### What you are asked to do
Starting at the line with "You are a GUI" and continuing through the end of the listing, rewrite those lines with "Dynamic" changed to "Surround" and nothing else altered. Omit the pictures.

### Input material
++++++++
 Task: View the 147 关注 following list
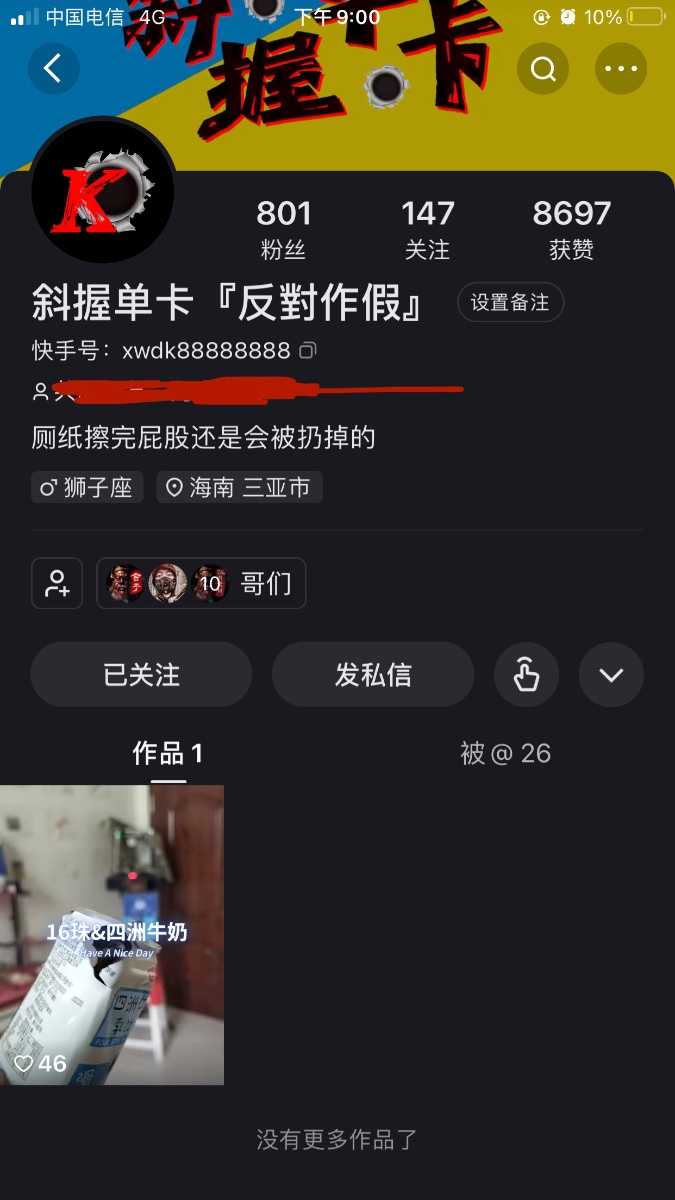(428, 229)
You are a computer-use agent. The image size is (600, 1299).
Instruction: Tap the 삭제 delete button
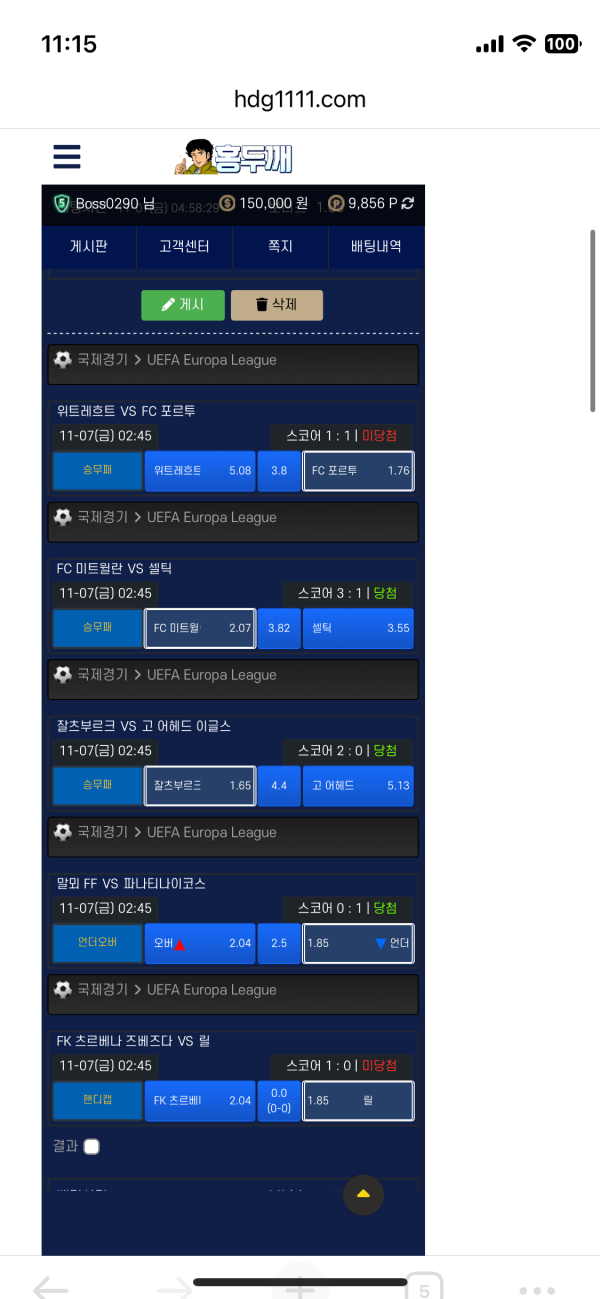tap(277, 305)
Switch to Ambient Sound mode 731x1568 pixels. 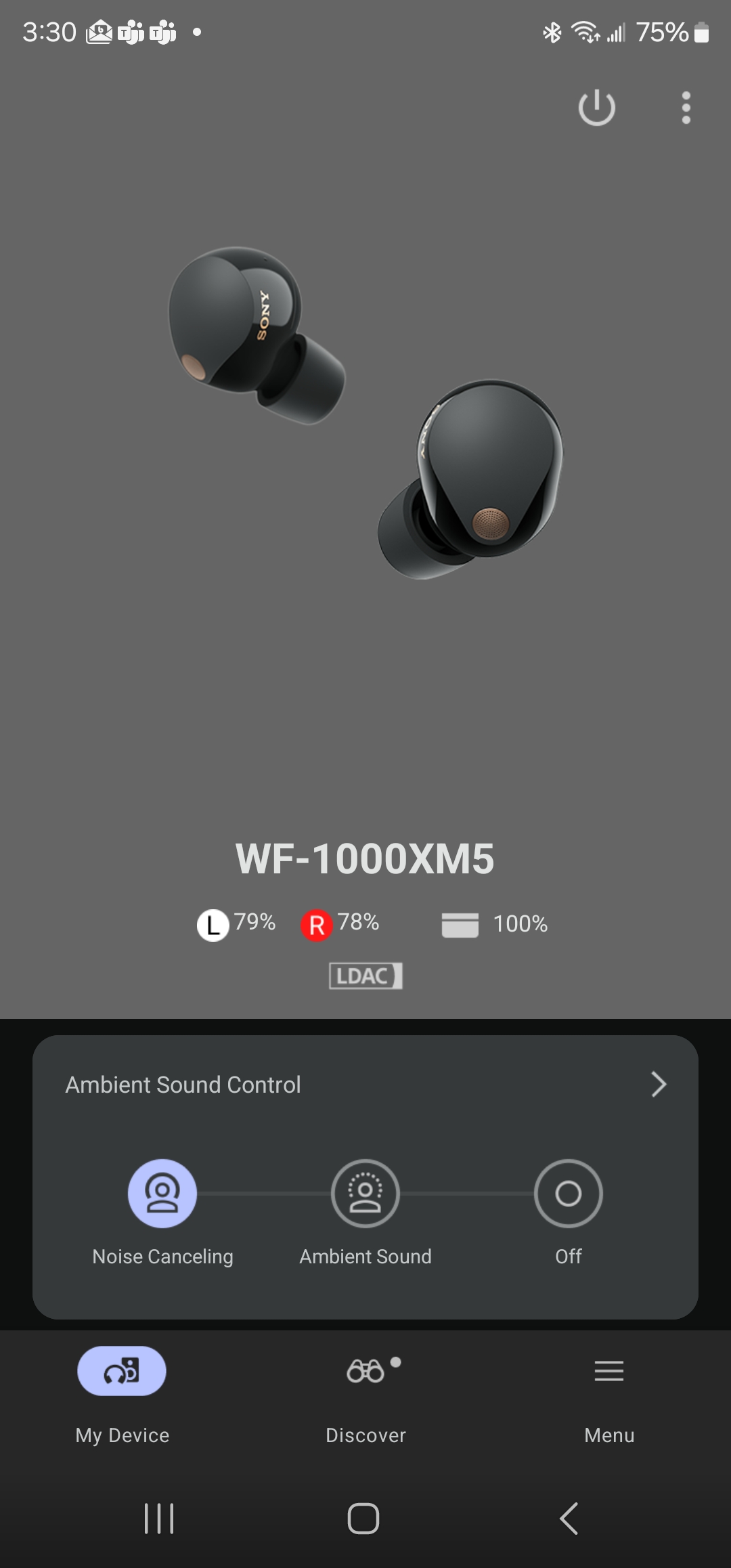(x=366, y=1193)
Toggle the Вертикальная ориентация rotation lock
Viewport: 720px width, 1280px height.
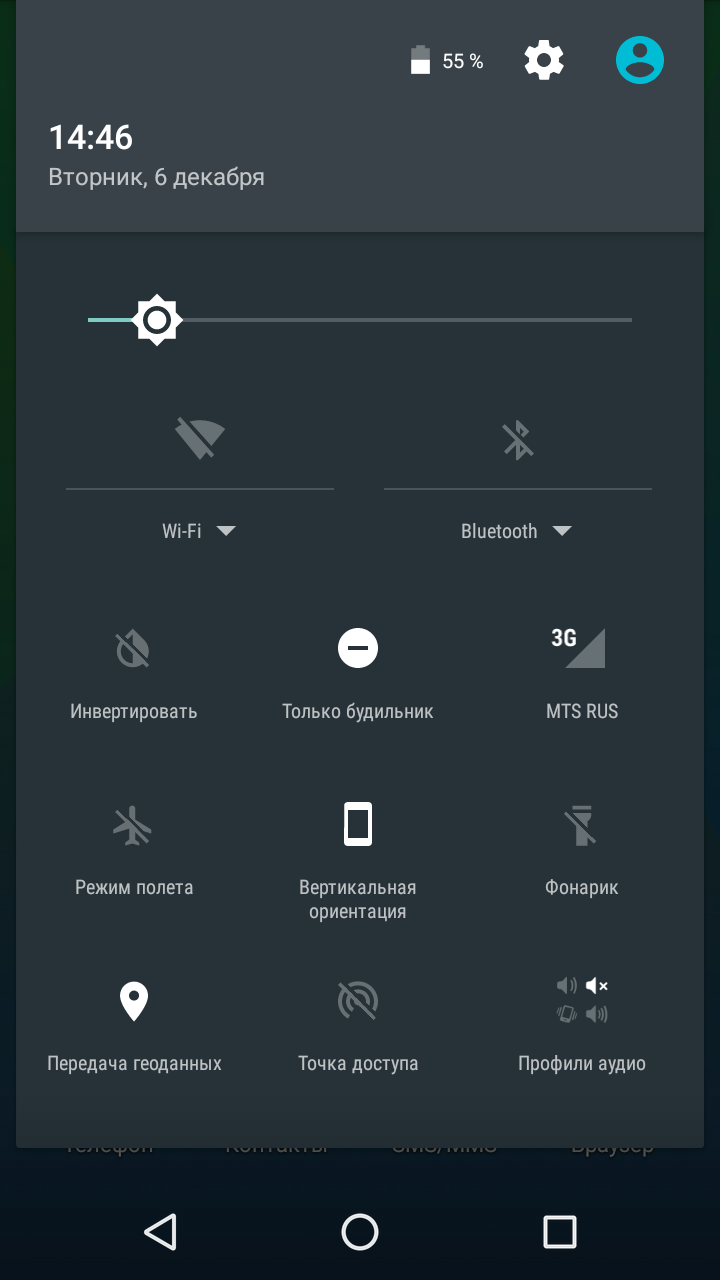coord(358,860)

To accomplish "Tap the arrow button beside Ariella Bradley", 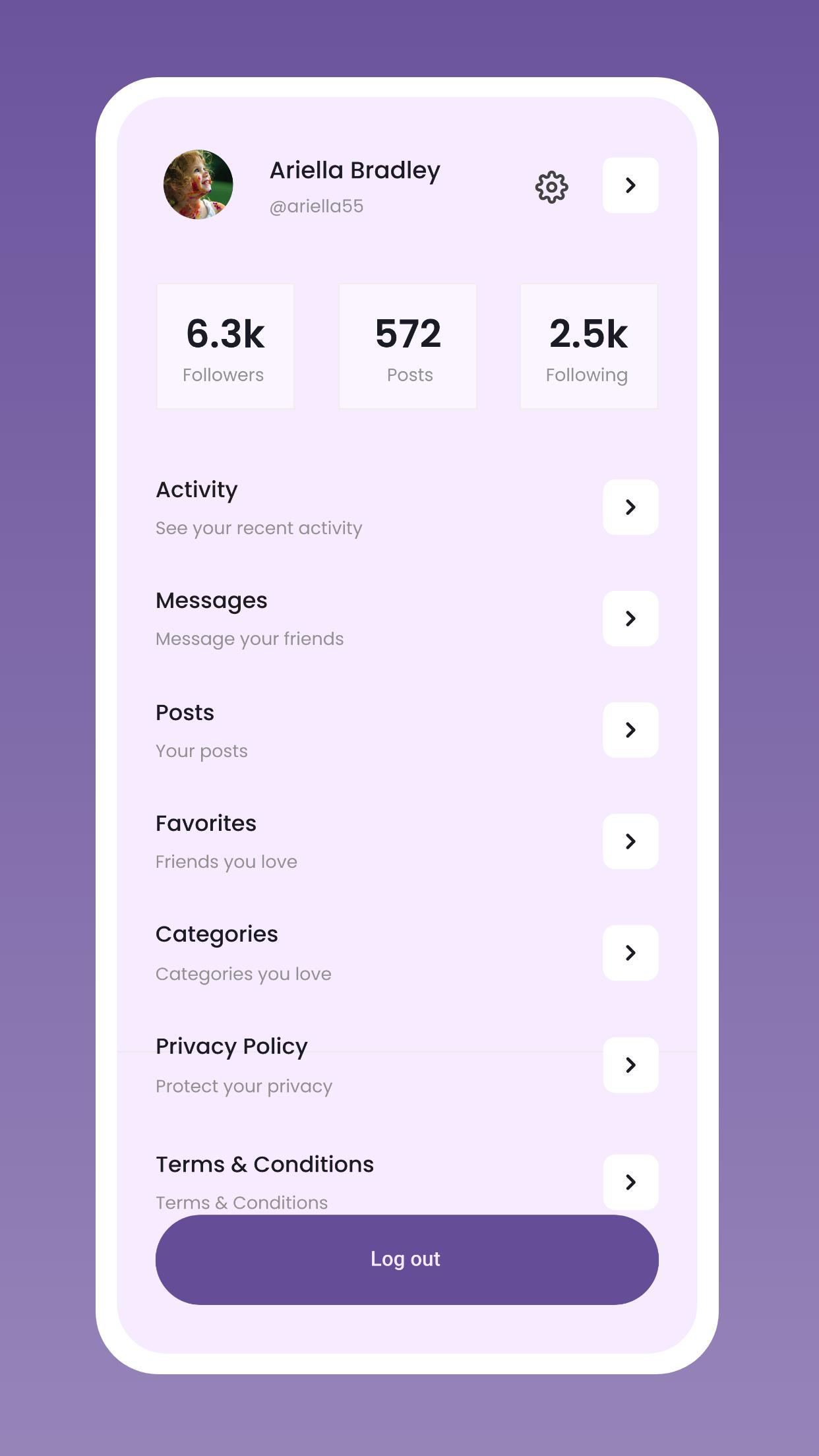I will pyautogui.click(x=630, y=185).
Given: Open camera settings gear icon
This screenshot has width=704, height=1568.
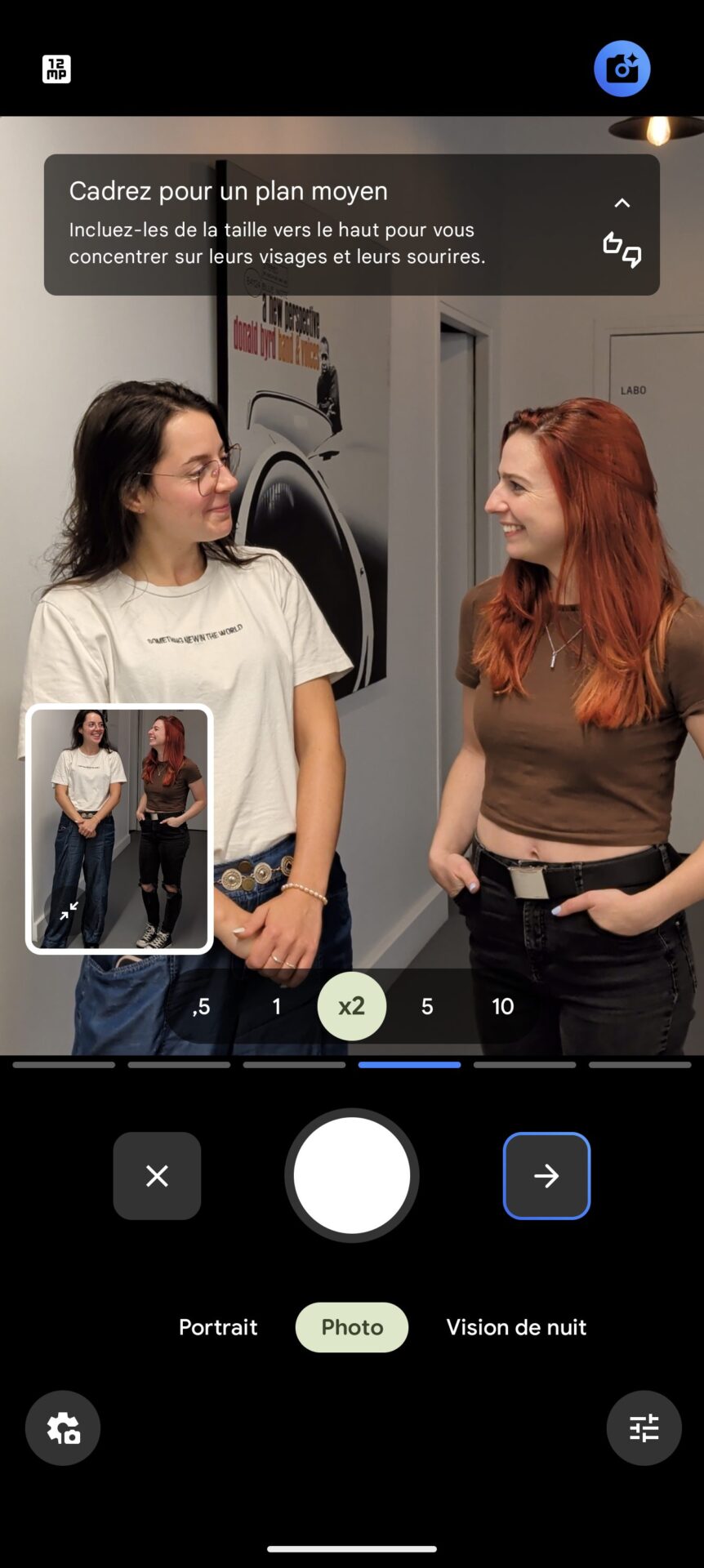Looking at the screenshot, I should [x=63, y=1428].
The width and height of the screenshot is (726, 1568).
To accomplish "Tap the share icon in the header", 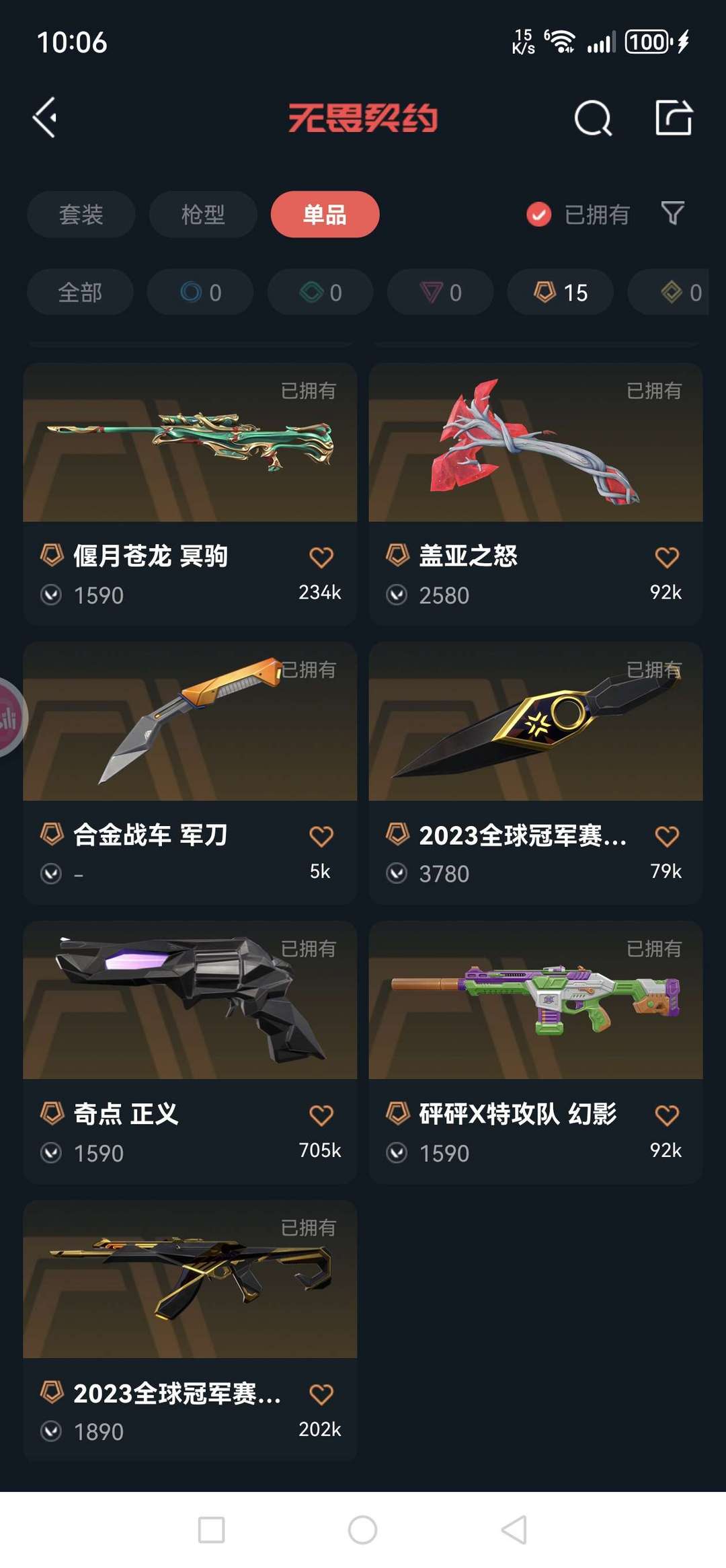I will pyautogui.click(x=674, y=118).
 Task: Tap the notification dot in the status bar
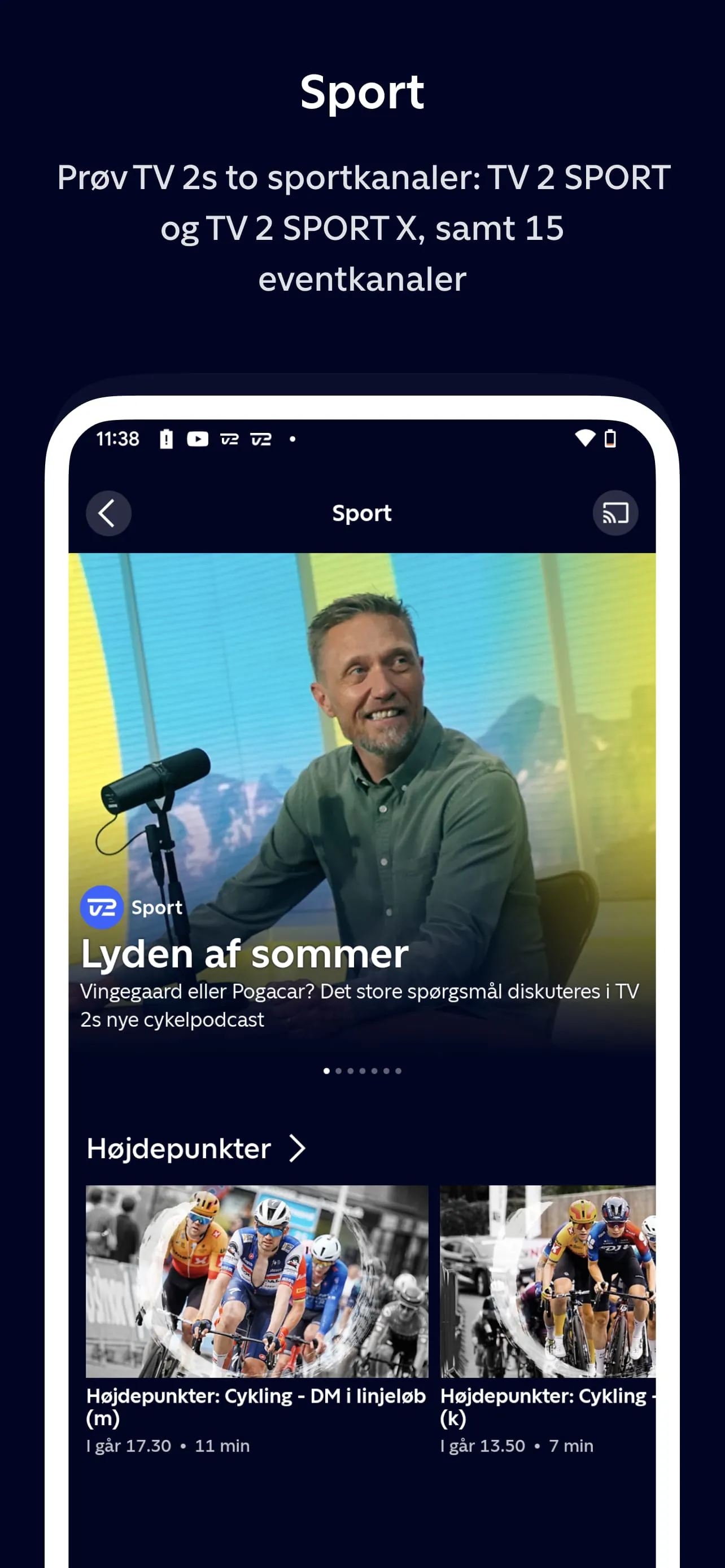(293, 438)
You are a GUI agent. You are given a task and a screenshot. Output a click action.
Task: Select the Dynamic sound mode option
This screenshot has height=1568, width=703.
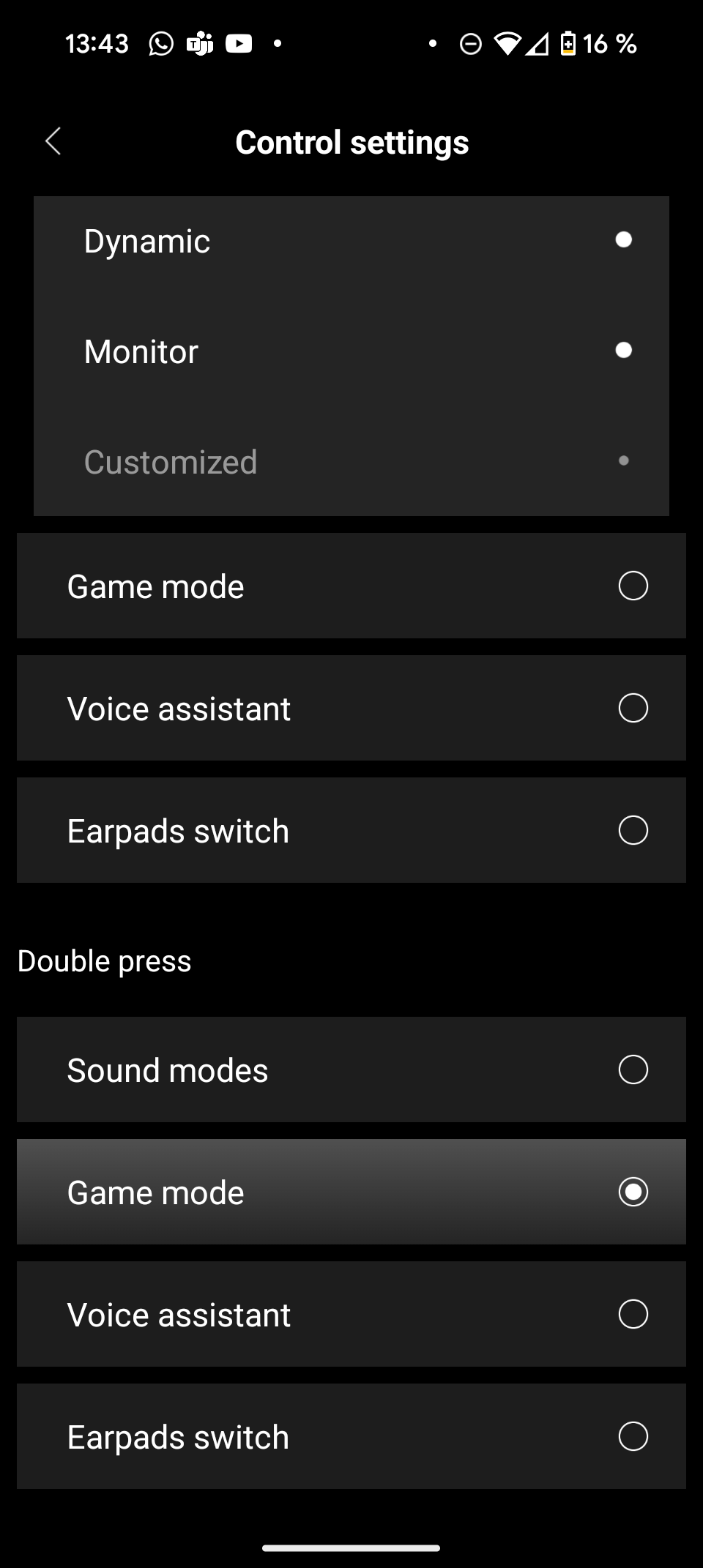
++++++++
### Answer to this exercise
You are a GUI agent. You are given a task and a screenshot. Output a click action.
Task: Select the Surround sound mode option
This screenshot has height=1568, width=703.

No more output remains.